A constructor that can be called with a single argument is used for conversions from the type of the argument to the class type. Such a constructor is called a conversion constructor. Consider the following example:
class Point
{
public:
Point();
Point( int );
...
};
The preceding example declares two constructors: a default constructor that takes no arguments, and a constructor that converts from type int. In code that follows, any conversion from type int can use the Point( int ) constructor to convert from type int to type Point.

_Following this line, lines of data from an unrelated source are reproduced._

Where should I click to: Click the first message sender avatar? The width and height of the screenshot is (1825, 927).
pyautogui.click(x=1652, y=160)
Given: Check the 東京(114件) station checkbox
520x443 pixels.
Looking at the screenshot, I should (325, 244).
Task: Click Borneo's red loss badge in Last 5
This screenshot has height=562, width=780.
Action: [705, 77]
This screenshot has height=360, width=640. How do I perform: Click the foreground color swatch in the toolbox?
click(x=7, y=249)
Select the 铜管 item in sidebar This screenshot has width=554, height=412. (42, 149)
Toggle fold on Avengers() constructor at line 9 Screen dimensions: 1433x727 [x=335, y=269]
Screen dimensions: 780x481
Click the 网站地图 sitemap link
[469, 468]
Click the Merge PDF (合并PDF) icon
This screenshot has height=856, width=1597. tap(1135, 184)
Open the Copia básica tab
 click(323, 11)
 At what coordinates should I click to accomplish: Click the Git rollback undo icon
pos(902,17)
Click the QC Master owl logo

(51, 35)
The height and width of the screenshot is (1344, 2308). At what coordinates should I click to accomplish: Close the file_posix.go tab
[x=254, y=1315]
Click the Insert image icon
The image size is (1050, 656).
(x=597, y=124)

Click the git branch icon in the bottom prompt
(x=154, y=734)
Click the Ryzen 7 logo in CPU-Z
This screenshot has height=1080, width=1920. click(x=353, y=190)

Sometimes a conversion is required but no conversion constructor exists in the class. These conversions cannot be performed by constructors. The compiler does not look for intermediate types through which to perform the conversion. For example, suppose a conversion exists from type Point to type Rect, and a conversion exists from type int to type Point. The compiler does not supply a conversion from type int to type Rect by constructing an intermediate object of type Point.
While constants for built-in types such as int, long, and double can appear in expressions, no constants of class types are allowed (this is partly because classes usually describe an object complicated enough to make notation inconvenient). However, if conversion constructors from built-in types are supplied, constants of these built-in types can be used in expressions, and the conversions cause correct behavior. For example, a Money class can have conversions from types long and double:
class Money
{
public:
Money( long );
Money( double );
...
Money operator+( const Money& ); // Overloaded addition operator.
};
Therefore, expressions such as the following can specify constant values:
Money AccountBalance = 37.89;
Money NewBalance = AccountBalance + 14L;
The second example involves the use of an overloaded addition operator, which is covered in the next chapter. Both examples cause the compiler to convert the constants to type Money before using them in the expressions.
Drawbacks of Conversion Constructors
Because the compiler can select a conversion constructor implicitly, you relinquish control over what functions are called when. If it is essential to retain full control, do not declare any constructors that take a single argument; instead, define “helper” functions to perform conversions, as in the following example:
#include <stdio.h>
#include <stdlib.h>
// Declare Money class.
class Money
{
public:
Money();
// Define conversion functions that can only be called explicitly.
static Money Convert( char * ch ) { return Money( ch ); }
static Money Convert( double d ) { return Money( d ); };
void Print() { printf( "\n%f", _amount ); }
private:
Money( char *ch ) { _amount = atof( ch ); }
Money( double d ) { _amount = d; }
double _amount;
};
main()
{
// Perform a conversion from type char * to type Money.
Money Acct = Money::Convert( "57.29" );
Acct.Print();
// Perform a conversion from type double to type Money.
Acct = Money::Convert( 33.29 );
Acct.Print();
return 0;
}
In the preceding code, the conversion constructors are private and cannot be used in type conversions. However, they can be invoked explicitly by calling the Convert functions. Because the Convert functions are static, they are accessible without referencing a particular object.